◆ **Stored data entries**
=====
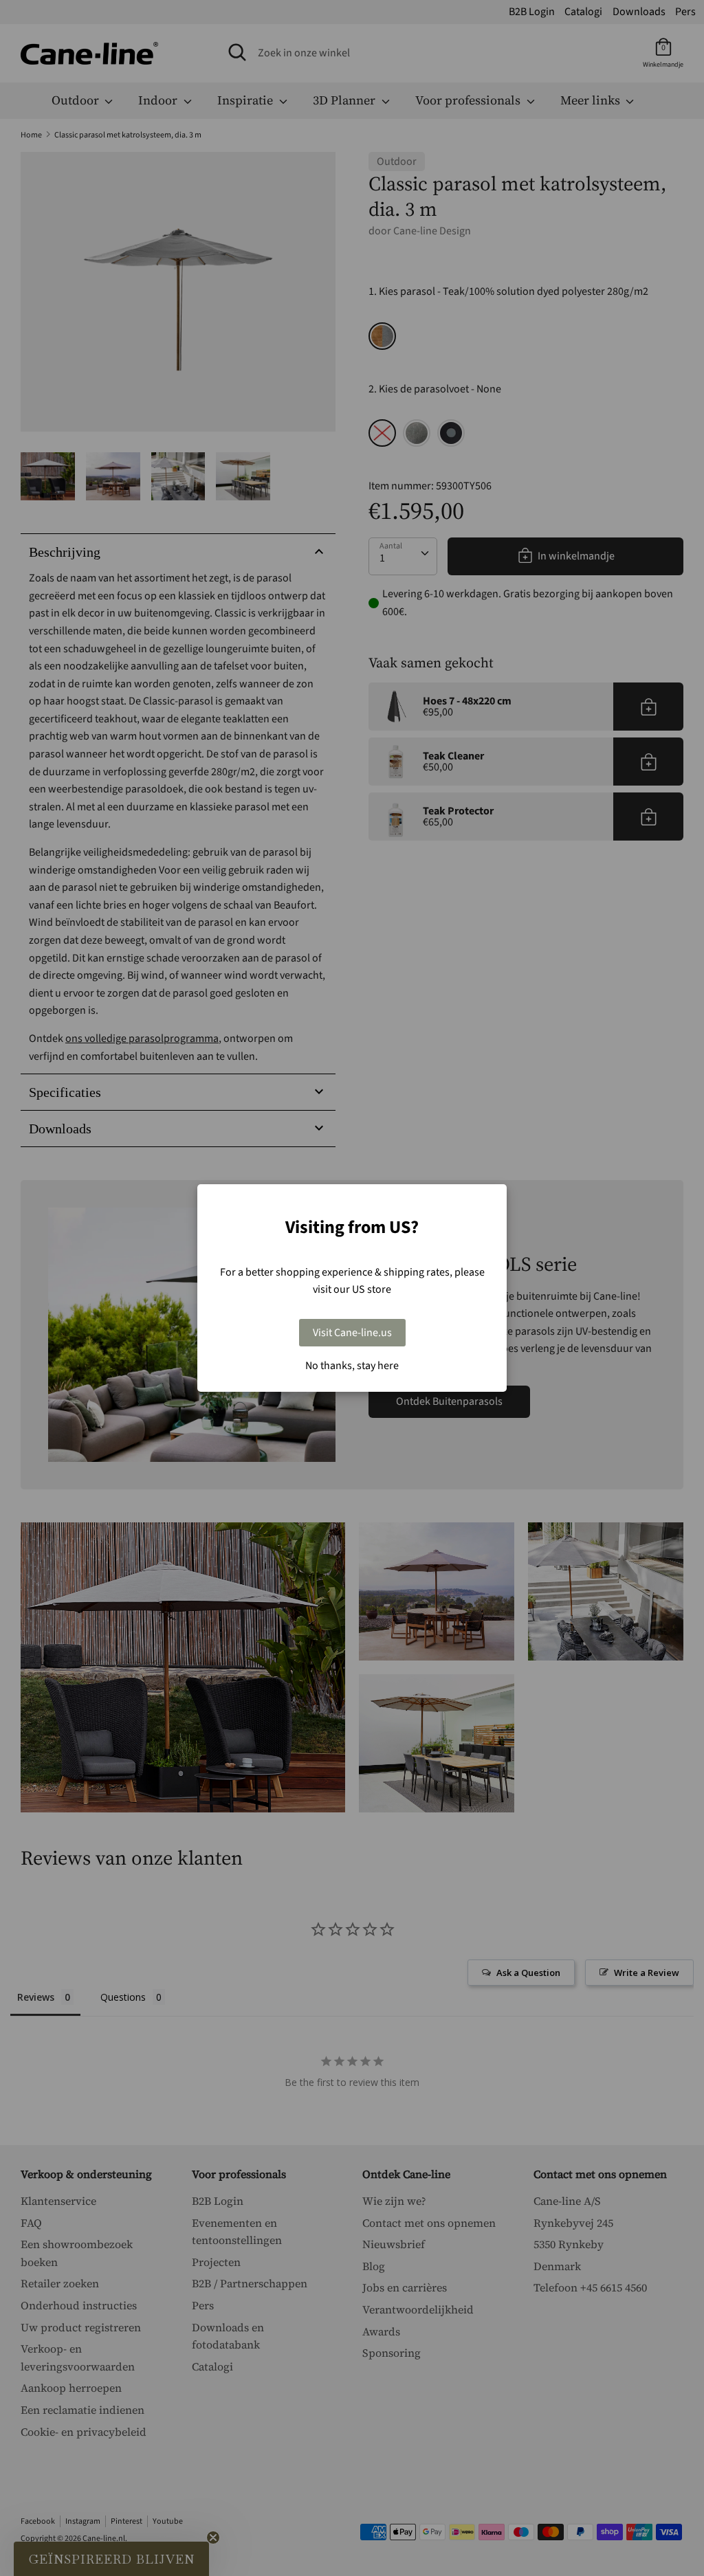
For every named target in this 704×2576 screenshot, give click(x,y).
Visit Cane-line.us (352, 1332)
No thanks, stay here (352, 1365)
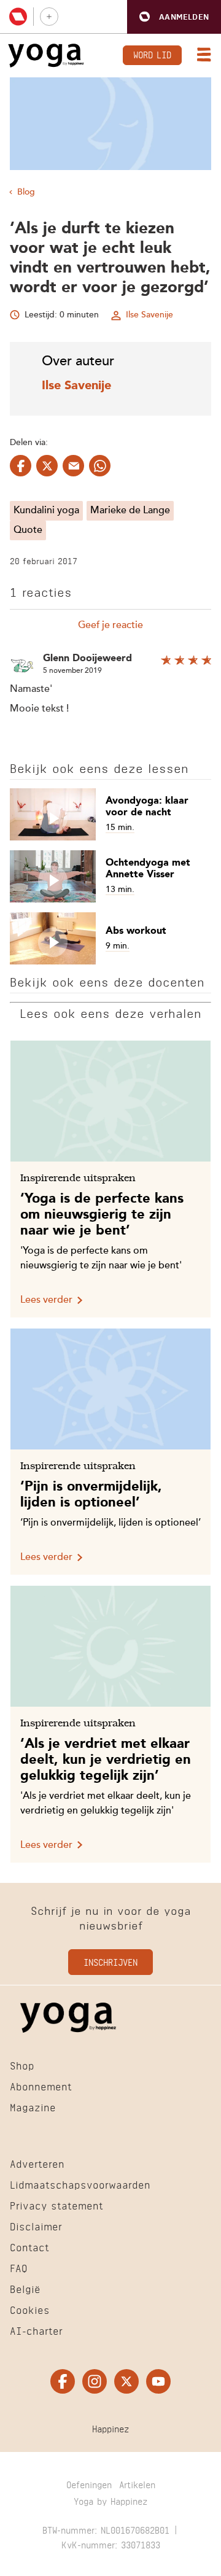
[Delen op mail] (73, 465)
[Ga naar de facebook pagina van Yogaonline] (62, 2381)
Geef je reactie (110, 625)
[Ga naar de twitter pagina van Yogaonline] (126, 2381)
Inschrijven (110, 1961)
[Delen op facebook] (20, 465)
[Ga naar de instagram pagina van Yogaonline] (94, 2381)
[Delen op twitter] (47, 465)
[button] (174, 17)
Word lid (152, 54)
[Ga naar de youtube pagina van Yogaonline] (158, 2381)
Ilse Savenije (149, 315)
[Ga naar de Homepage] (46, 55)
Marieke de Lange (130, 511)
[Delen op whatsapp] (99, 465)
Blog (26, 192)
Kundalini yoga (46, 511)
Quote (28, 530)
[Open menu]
=====
◆ **Directions for this task**
Transcribe every entry word for word, excluding images.

◆ **Result of the task**
For every named target in this 704×2576 screenshot, give click(x,y).
Visit Cane-line.us (352, 1332)
No thanks, stay here (352, 1365)
[Delen op mail] (73, 465)
[Ga naar de facebook pagina van Yogaonline] (62, 2381)
Geef je reactie (110, 625)
[Ga naar de twitter pagina van Yogaonline] (126, 2381)
Inschrijven (110, 1961)
[Delen op facebook] (20, 465)
[Ga naar de instagram pagina van Yogaonline] (94, 2381)
[Delen op twitter] (47, 465)
[button] (174, 17)
Word lid (152, 54)
[Ga naar de youtube pagina van Yogaonline] (158, 2381)
Ilse Savenije (149, 315)
[Ga naar de Homepage] (46, 55)
Marieke de Lange (130, 511)
[Delen op whatsapp] (99, 465)
Blog (26, 192)
Kundalini yoga (46, 511)
Quote (28, 530)
[Open menu]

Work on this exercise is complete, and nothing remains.